Call Me by Your Name Review

call me by your name

Cast: Armie Hammer, Timothee Chamalet, Michael Stuhlbarg, Amira Casar

Director: Luca Guadagnino

Synopsis from Rotten Tomatoes: CALL ME BY YOUR NAME, the new film by Luca Guadagnino, is a sensual and transcendent tale of first love, based on the acclaimed novel by André Aciman. It’s the summer of 1983 in the north of Italy, and Elio Perlman (Timothée Chalamet), a precocious 17- year-old American-Italian, spends his days in his family’s 17th century villa transcribing and playing classical music, reading, and flirting with his friend Marzia (Esther Garrel). Elio enjoys a close relationship with his father (Michael Stuhlbarg), an eminent professor specializing in Greco-Roman culture, and his mother Annella (Amira Casar), a translator, who favor him

Review:

Every once in a while, a film comes out that so perfectly captures life and all of its nuances.  From victories and defeats, trails and tribulations, heartaches and growing pains, Call Me by Your Name displays the struggles of adolescence in way very few movies have ever done.

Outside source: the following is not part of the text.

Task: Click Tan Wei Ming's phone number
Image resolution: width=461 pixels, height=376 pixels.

The film’s story and symbolism really drive home what it is like to grow up and feel your first adult relationships.  No relationship is perfect and traditionally in your teenage years, nothing lasts forever.  One of the elements that stands out is that even those Chamalet and Hammer have a gay relationship, the story focuses on their love and friendship instead of their sexuality.  Realistically, any one of us could be in the position of Elio (Chamalet) at some point in our lives and focusing on how people interact with one another instead of who they are attracted to makes the point even stronger.  Something else that any great movie does is it makes you rethink any potential criticisms you had about it.  Throughout my viewing of Call Me by Your Name, I had two main points where I thought the film was weak, but by the end, I realized that those flaws were completely irrelevant or intentional.  I thought the film dragged a little bit at the beginning, but then I realized that this is supposed to put you in an environment that makes you feel like you a part of the same endless summer that Elio is in, and this makes the melancholy ending so much more painful to watch.  My other concern was that they did not really show any of Oliver’s (Hammer) work as doctoral candidate, but then I realized that the situation that brought Oliver to Italy did not matter, as the bond that he built with Elio is much more important.

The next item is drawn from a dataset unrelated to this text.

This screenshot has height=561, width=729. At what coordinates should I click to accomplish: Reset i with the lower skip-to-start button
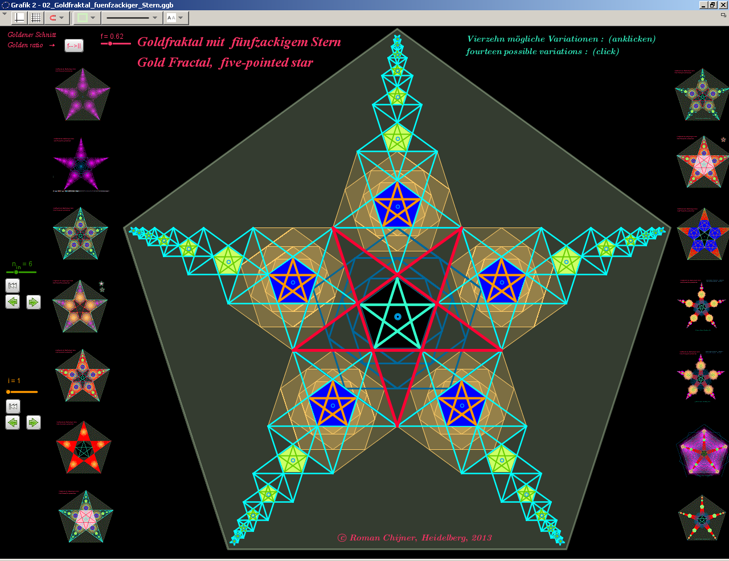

Almost every single character displays great chemistry with one another, which helps make every scene of this film special.  For the first half of the movie, I thought Hammer stole the show.  He was so charismatic and charming, yet also caring and sensitive in his relationship with Elio.  Chamalet and Hammer are an incredible on-screen ensemble and every moment they are together feels genuine and real.  The ending of the film displays Chamalet’s power as a dramatic actor.  Specifically the final scene, I have not seen a movie in a long time that makes you feel as empty and sad at the end, and this is 100% because of the way Chamalet shows us just how many of us have felt at his age in his situation.  The lead up to this scene is another great shared performance by Chamalet, but this time it is with his father (Stuhlbarg).  The series of dialogue that they have shows not only the value of life experience, but open-mindedness.  Many parents in his situation would have acted far more angrily than he did, so showing the opposite of that gives us something we do not see very often in film; true, unconditional love and the value of friendship and pain.  This can only be done through the work of these performers and I cannot think of a recent movie that has done it better.

Overall, I have absolutely nothing bad to say about this film.  It was beautiful every step of the way, from the acting, to the story, to the score.  Every part of this film matters, even something as small and meaningless as a fruit fly can represent something much bigger than all of us.  Up until now, I have never made an official endorsement or disapproval of any film I have reviewed.  Tonight, I am breaking that trend by officially asking anyone who reads this article to please, take a couple of hours out of your day and go see Call Me by Your Name.  You will not regret it.